VICTORIA (NEWS 1130) — The province’s announcement Monday that health care workers will have to be immunized against COVID-19 did not come as a surprise to those working in the sector — still, some questions remain.
Dr. Bonnie Henry and Health Minister Adrian Dix said proof of vaccination will be required for workers, volunteers are contractors in acute and community care as of Oct. 26. This announcement follows a similar mandate for workers in long-term care and assisted living last month.
It’s something Doctors of BC has been pushing for, and comes as a relief for president Dr. Matthew Chow.
“Today’s announcement is welcome,” he says. “We’re really pleased to see that this now extends to all health authority facilities, in both the hospital and community sectors.”
Chow says the organization — whose members are 97 per cent vaccinated — have demonstrated their faith in the safety and efficacy of the vaccine.
“We do feel that it will increase the level of safety in our health care facilities. There have been documented instances where unvaccinated staff have triggered outbreaks,” he explains.
“And of course, we as health care workers, deal with vulnerable individuals — people that are very ill people that are elderly, people that are immunocompromised, people who are on medications that compromise their immune system, and also young children who are too young to be vaccinated — any measures that can be taken that increase our mutual safety, including mandatory vaccinations, is welcome.”
The organization would also like to see mandatory vaccines in schools, and childcare settings, saying increasing overall rates is key to protecting people heading into the fall and winter.
The President of the BCGEU (BC General Employees’ Union) which represents about 23,000 workers in health care, says the details of the new order are not completely clear.

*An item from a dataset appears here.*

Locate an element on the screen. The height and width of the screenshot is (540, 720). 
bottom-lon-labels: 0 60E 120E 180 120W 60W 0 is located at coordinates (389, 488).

“We know that it is expanding to community health, where we have members, health science professionals we represent members in that sector as well. We have members in mental health and addictions, in supportive housing. Many, many of our members will be affected by the new order,” Stephanie Smith says.
“Which workers will be covered by these new expanded orders? If there is a legitimate exemption request, how will that be processed and what accommodations will be made for members who may have those legitimate exemptions? And I know our members are going to have a lot of questions too. How does this impact my work? What does this mean for me?”
Smith says the expansion of the mandate follows a pattern that has become familiar, where restrictions are first introduced at long-term care homes, where people are most vulnerable to serious illness and death, and gradually expanded. And she says she wouldn’t be surprised if more of her members are impacted in the future in setting like group homes for adults with developmental disabilities, provincial correctional institutions, and community social services.
Until the order takes effect, Smith says the union will focus on getting members the information they need, and making sure those who have grounds for an exemption are accommodated.
“The frustrating piece for our members, and something that I certainly hear from membership is — clarity. The more clear these orders are the far easier it is for people to follow them, and to make sure they’re in compliance,” she says.
“Our responsibility will be to make sure that we’re supporting our members as we go through this process.”
— BC Care Providers (@BCCareProviders) September 13, 2021
Meantime, Terry Lake the CEO of BC Care Providers’ Association, welcomes the new mandate.
“By providing a level playing field across these parts of the health care system, we can reduce much of the uncertainty operators and employees were facing under the previous order,” he writes in a statement.
“At BCCPA we are fully supportive of mandatory vaccination as a measure to keep the public safe and our health care system functioning well.”